В нескольких футах от них покосившуюся стену подпирали две грубо обтесанные балки; кирпичи потрескались и крошились, по облупившейся штукатурке бежала паутина трещин — итог недавнего землетрясения. А жизнь продолжается. В Дельфах на землетрясения и подземные толчки обращают не больше внимания, чем на грозы и бури. Землетрясения — неотъемлемая часть жизни, как рождение или смерть.
Один из стариков окликнул его и поинтересовался здоровьем матери. Больше ни о чем старики Паноса уже не спрашивают. Хоть он и здешний, но уже отрезанный ломоть — все равно, что один из туристов, приезжающих посмотреть на руины. Его помнят одни старики, еще с прежних времен.
Потому он поговорил со стариками о здоровье матери, пользуясь понятными им выражениями:
— Теперь, когда сын и внук здесь, ей стало намного лучше. — Он улыбнулся. — Говорит, что бегает вверх и вниз.
Старики засмеялись. Именно так отвечают в Дельфах на вопрос о самочувствии. «Бегаем вверх и вниз». Такова жизнь в горах. Вверх и вниз.
Вид этих стариков всегда ободрял его. Они хранители традиций. Они словно всю жизнь просидели у харчевни, поджидая, наблюдая, изредка переговариваясь. Хотя Панос знал, что были времена, когда и они были активными полными жизни работягами, снующими в гору и с горы — плотниками, ремесленники, торговцами, пастухами.
Но все это было до переезда, когда деревню перевели со священных развалин на нынешнее место. Теперь старики и сами ничем не отличаются от развалин Дельф — их старые кости уже не выдерживают активной жизни.
Он зашагал дальше, а старики заговорили между собой. Должно быть, вспоминают несчастье, случившееся много лет назад, когда погибла Эстел. А скорее всего, повторяют старую историю, разыгравшуюся после того. Эстел шла по горной тропинке, неся на руках малютку Григориса, когда оползень накрыл обоих. Паносу, опередившему их всего на несколько ярдов, удалось откопать Григориса из-под обломков. Тот каким-то чудом совсем не пострадал. Когда же показалась Эстел, Панос взвыл от горя. Эстел, его юная красавица-жена, была мертва — валун раздробил ей голову. Случилось это как раз в год переезда. «Тридцать лет назад», — подумал Панос. В год приезда археологов. В год, когда все переменилось.

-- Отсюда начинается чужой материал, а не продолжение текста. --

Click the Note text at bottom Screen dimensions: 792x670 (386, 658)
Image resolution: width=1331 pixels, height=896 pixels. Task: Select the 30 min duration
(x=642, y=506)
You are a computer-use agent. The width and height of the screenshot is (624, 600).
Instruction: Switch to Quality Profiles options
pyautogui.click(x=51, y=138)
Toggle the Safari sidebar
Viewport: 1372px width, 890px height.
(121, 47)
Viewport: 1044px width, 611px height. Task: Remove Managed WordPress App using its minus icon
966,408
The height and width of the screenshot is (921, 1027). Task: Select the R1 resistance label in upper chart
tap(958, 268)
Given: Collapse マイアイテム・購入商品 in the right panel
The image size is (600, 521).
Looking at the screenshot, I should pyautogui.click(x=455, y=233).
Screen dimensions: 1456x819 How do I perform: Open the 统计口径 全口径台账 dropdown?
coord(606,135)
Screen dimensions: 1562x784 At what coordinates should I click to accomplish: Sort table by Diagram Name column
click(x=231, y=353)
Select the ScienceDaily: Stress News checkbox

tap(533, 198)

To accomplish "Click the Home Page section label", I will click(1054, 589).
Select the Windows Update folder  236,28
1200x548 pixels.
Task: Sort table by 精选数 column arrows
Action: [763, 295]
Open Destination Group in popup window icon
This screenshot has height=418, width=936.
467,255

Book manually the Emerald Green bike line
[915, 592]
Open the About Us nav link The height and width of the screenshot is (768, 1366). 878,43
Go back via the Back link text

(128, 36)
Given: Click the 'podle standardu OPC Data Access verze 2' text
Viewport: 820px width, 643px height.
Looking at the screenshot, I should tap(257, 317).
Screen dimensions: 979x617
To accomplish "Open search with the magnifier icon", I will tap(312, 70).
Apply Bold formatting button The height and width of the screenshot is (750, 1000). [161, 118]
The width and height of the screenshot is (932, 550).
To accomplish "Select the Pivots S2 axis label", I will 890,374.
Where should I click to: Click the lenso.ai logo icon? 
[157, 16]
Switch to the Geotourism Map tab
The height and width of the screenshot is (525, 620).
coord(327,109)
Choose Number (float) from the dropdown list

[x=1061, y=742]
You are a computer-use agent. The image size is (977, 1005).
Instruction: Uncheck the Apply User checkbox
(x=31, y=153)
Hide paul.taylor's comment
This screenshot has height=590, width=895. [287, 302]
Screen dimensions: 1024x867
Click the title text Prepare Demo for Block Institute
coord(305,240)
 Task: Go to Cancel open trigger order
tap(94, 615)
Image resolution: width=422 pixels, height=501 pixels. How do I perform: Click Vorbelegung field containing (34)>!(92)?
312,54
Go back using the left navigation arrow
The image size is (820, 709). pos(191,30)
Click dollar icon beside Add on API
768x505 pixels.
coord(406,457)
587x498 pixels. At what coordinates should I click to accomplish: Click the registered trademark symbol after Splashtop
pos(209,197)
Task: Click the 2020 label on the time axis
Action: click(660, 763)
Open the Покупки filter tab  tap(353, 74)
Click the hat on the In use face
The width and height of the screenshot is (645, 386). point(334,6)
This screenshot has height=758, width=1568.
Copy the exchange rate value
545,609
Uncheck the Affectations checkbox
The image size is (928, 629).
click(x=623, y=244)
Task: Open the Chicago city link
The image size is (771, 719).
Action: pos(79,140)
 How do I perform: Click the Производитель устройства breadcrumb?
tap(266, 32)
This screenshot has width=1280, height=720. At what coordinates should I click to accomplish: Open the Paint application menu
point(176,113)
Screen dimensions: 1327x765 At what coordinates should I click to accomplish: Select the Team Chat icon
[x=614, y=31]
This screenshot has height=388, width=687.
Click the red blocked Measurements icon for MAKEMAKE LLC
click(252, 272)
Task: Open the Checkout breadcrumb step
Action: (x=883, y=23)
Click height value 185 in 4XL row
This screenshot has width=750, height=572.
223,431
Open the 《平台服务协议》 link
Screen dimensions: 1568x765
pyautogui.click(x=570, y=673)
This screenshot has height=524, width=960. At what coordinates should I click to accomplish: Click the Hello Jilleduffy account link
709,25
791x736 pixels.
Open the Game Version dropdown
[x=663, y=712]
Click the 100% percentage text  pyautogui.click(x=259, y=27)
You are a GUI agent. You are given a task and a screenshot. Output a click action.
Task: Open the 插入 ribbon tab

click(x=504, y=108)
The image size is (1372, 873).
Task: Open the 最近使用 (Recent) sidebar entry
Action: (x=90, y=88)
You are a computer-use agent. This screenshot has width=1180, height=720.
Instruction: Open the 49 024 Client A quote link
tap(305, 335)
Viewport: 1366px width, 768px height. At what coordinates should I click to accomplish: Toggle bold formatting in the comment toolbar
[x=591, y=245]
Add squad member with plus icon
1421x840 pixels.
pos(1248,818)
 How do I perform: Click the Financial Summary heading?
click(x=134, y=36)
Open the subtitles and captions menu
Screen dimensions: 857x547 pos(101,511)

Но смерть Эстел дала начало новой жизни — его собственной. Ее смерть, переезд деревни и Милос, отец Эстел, преобразили Паноса. Сколько Панос знал Милоса, того всегда кликали Чокнутым, а после несчастья его помешательство только усилилось. Но Панос научился прозревать сквозь пелену безумия Милоса и мало-помалу понял, что тот является провидцем и хранителем древнего знания.
Панос пересек садик и уселся на любимой скамейке. Сам по себе этот садик ничем не примечателен, но отсюда открывается удивительный вид на долину. После смерти Эстел Панос провел на этом самом месте бесконечную череду дней, воображая, будто вороном парит над долиной. Именно в такой день к нему подошел Милос и сказал, что настало время посвятить его в секреты тайного Ордена пифий.